He terminado El árbol de la vida, el libro de memorias que Eugenio Trías escribió en 1999 y publicó 2003. Yo lo leí entonces y me decepcionó, y esa decepción significó el enfriamiento de mi pasión de casi veinte años por Trías. Ahora, en cambio, me ha encantado y mi pasión renace. Quizá porque Trías ya está muerto, lo que ha acentuado en el libro su intención testamentaria, y porque en estos años yo me he hecho más receptivo a lo que el libro tenía que decir, que decirme. Este, y no aquel, era el momento.
Su tema es la vocación; la aventura de una vida encaminándose a la vocación y, una vez desvelada, abriéndose paso con ella. Una aventura con tropiezos y con regresiones pero que, al cabo, traza una línea con apariencia de fatalidad (de fatalidad gozosa). Igual que en el azar objetivo de los surrealistas, el azar de los hechos puede leerse después como necesidad. La vida, al fin, como novela, como poema. Tiene que ver con lo que se propuso Goethe, uno de los autores predilectos de Trías, cuando contó también su vida en Poesía y Verdad.
La vocación que descubre y a la que se entrega Trías es la filosofía. Le tentaba ser poeta, novelista, músico, director de cine, pero se impuso la filosofía: la indagación en “el enigma de nuestra propia existencia”, con una voluntad metafísica que no era ya de su tiempo (pero que Trías inserta en su tiempo). Su instrumento fue la escritura en su forma ensayística (sí fue, plenamente, escritor): “Yo entiendo el ensayo como un ejercicio de tiento y experimentación con la escritura en su búsqueda de las claves más secretas de nuestra experiencia; o de ese dato que se nos da bajo la forma de la existencia”.
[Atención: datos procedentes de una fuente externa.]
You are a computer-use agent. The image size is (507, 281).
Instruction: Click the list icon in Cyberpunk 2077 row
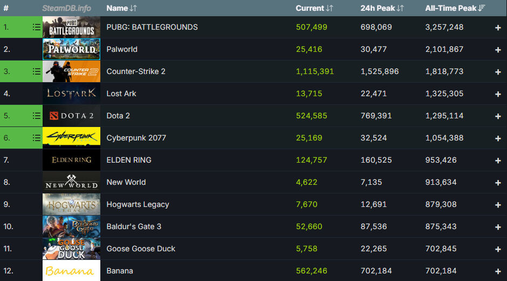click(36, 138)
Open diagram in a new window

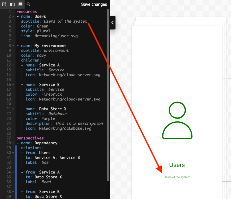tap(4, 4)
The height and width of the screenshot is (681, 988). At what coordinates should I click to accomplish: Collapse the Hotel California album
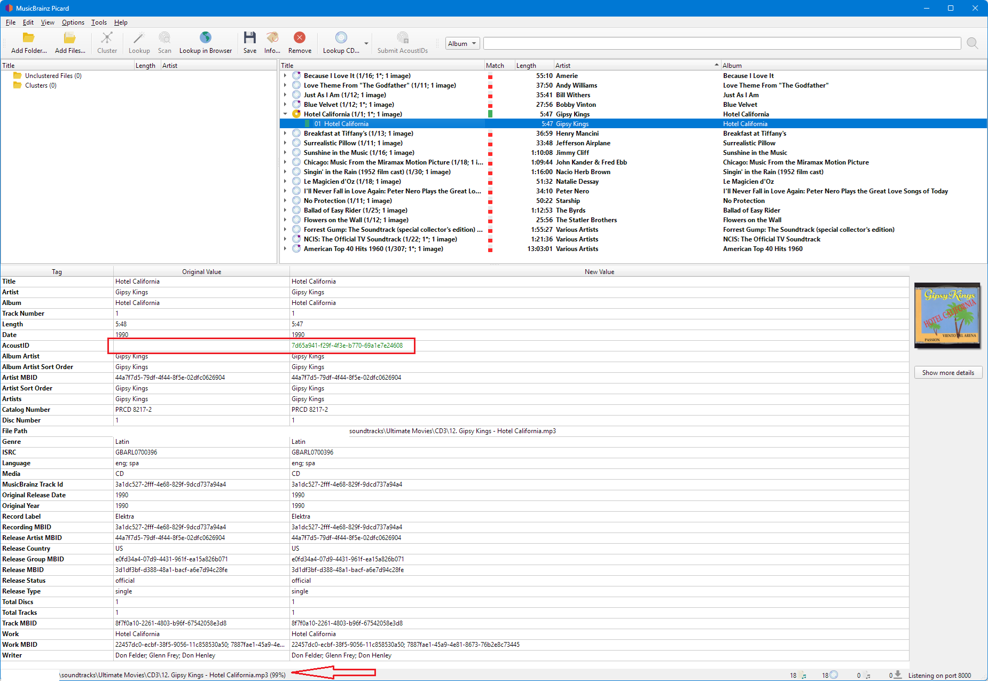285,114
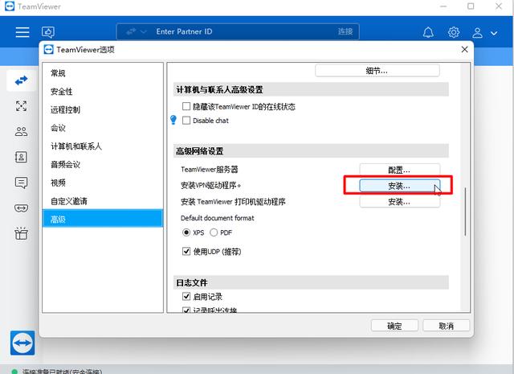
Task: Click the user account profile icon
Action: click(477, 32)
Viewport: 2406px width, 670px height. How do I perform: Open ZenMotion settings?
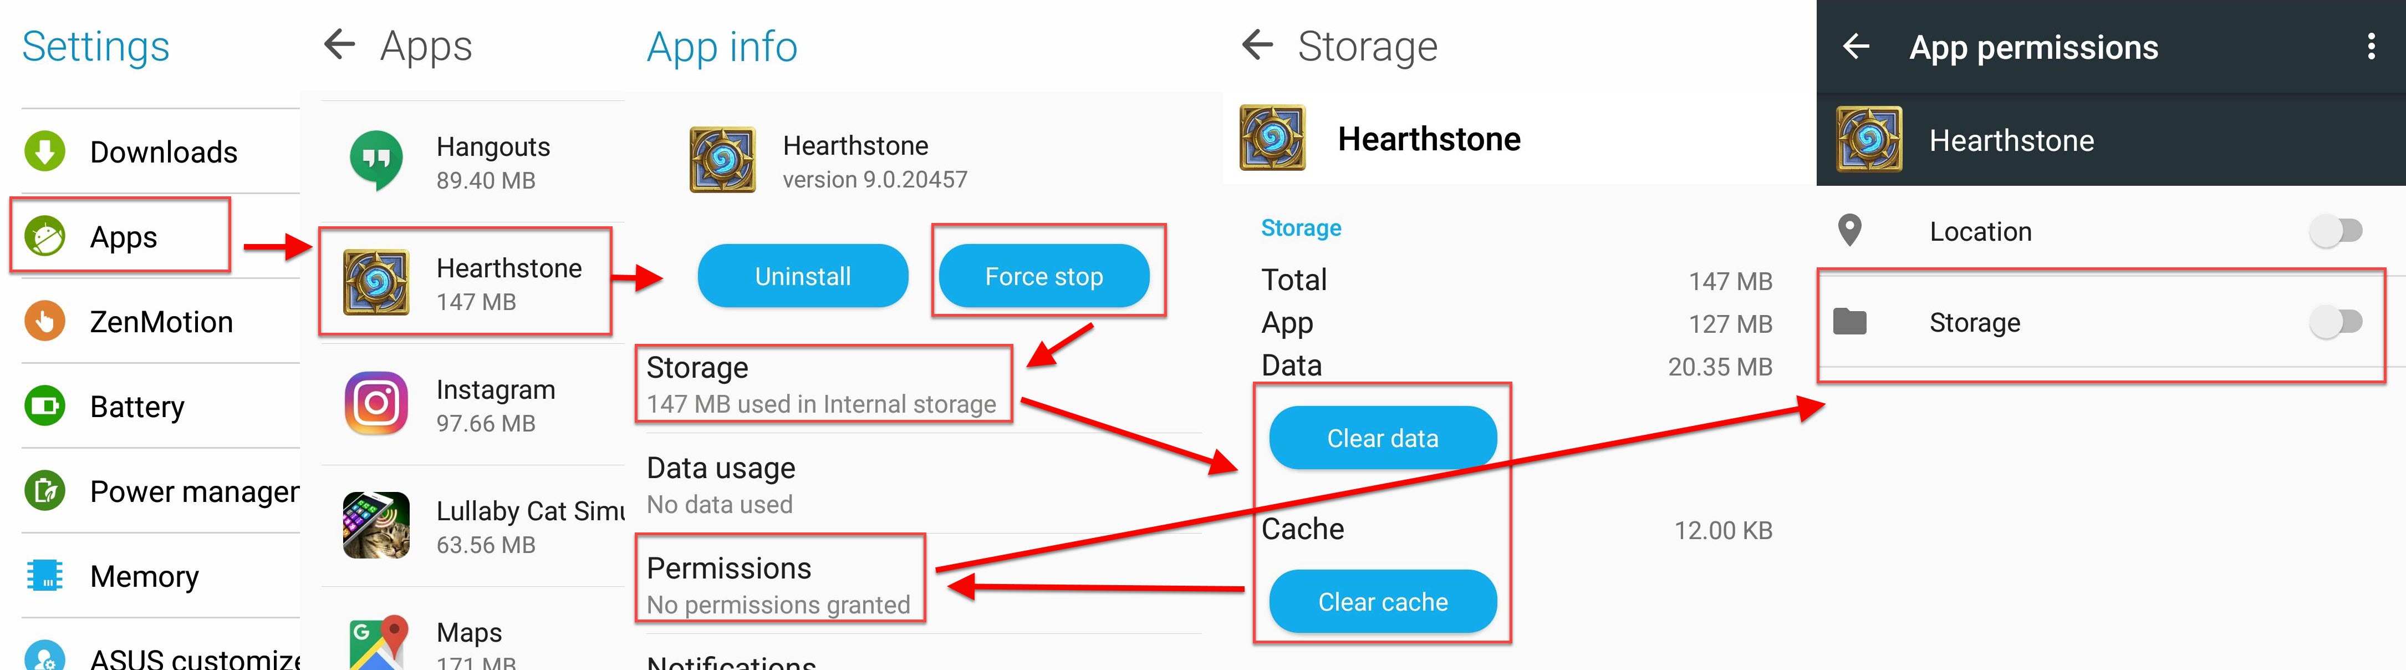coord(44,321)
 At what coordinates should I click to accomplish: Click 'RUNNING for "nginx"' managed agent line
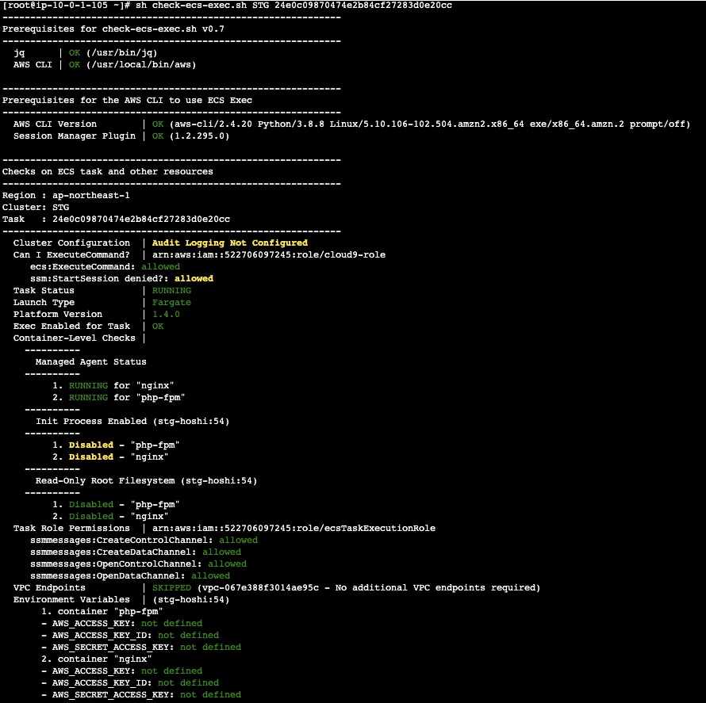(121, 385)
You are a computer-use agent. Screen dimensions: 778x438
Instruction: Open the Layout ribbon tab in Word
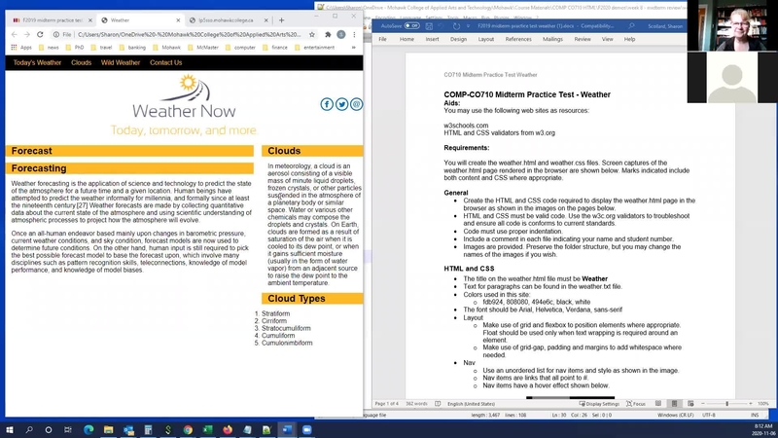tap(485, 39)
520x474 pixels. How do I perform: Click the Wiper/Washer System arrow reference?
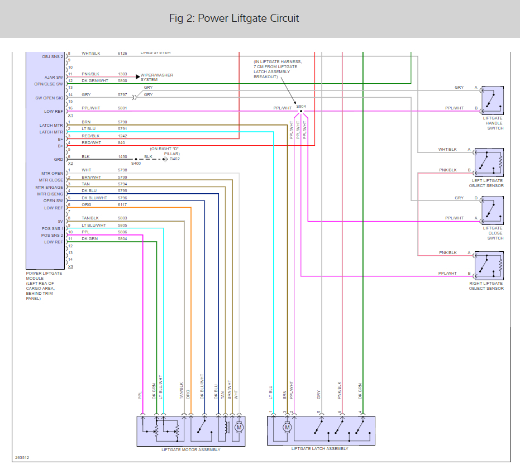tap(137, 77)
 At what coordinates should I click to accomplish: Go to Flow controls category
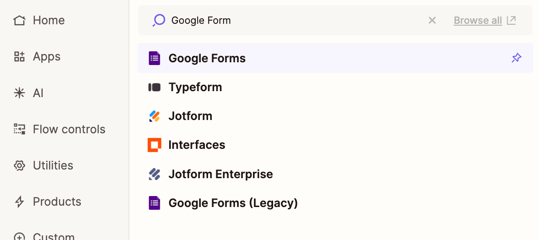coord(69,129)
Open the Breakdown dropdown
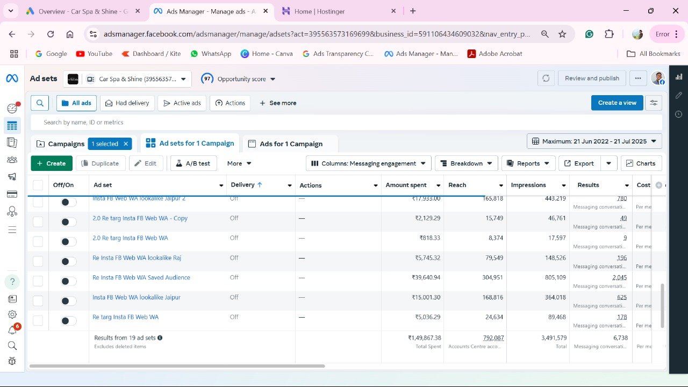Screen dimensions: 688x387 tap(466, 163)
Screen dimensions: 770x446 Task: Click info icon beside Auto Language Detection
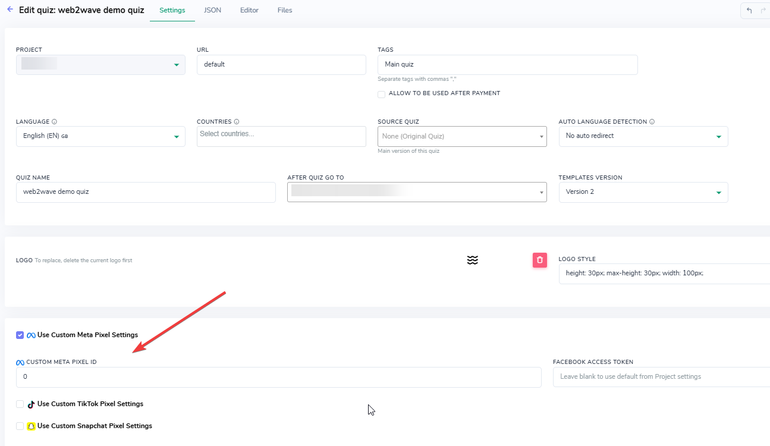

Lo mejor de El árbol de la vida es que nos permite conocer el trasunto vital de su filosofía, que tan intensamente ha influido en la vida de sus lectores. Es como ir de la vida de los lectores de Trías a la vida de Trías. La filosofía es la mediación. Así operó en el propio Trías. En su momento descubre, y decide: “Fue entonces, también, cuando comprendí una verdad que estaba latente en lo que llevaba escribiendo, pero que no había asumido en toda su radicalidad y verdad: que la única fuente auténtica de la filosofía, o de lo que a partir de entonces sería mi filosofía, solo podía hallarla en el manantial, entonces inagotable, de mi propia experiencia de vida”. Y esto lo llevaría a cabo, dada su opción por el ensayo filosófico, así: “Mi filosofía sería, desde entonces, una especie de espejo transferencial, aparentemente ‘objetivo’ (y lleno de ‘efectos distanciadores’ brechtianos) de mis propios ciclos o episodios de vida”.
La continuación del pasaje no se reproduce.